— WHAT IS NEEDED —
In the records below, find the line containing "Where should I"; give it again exactly, along with every line that follows, and nothing else.

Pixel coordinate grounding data
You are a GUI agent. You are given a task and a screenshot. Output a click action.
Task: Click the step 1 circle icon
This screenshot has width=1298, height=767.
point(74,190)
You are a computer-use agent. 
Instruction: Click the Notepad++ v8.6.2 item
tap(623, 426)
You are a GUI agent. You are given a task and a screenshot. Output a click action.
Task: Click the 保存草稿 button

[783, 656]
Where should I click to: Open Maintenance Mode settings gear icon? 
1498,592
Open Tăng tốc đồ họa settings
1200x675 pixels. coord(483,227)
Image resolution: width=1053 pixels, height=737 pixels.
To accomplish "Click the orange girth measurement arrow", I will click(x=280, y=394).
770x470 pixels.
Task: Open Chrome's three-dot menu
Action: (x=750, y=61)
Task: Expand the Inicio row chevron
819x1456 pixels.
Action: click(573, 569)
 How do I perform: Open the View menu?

— OUTPUT FOR THIS TASK —
Where should I click to: Open Maintenance Mode settings gear icon? 
1498,592
Open Tăng tốc đồ họa settings
1200x675 pixels. coord(483,227)
Image resolution: width=1053 pixels, height=737 pixels.
To accomplish "Click the orange girth measurement arrow", I will click(x=280, y=394).
770x470 pixels.
Task: Open Chrome's three-dot menu
Action: (x=750, y=61)
Task: Expand the Inicio row chevron
819x1456 pixels.
Action: click(573, 569)
 How do I perform: Open the View menu?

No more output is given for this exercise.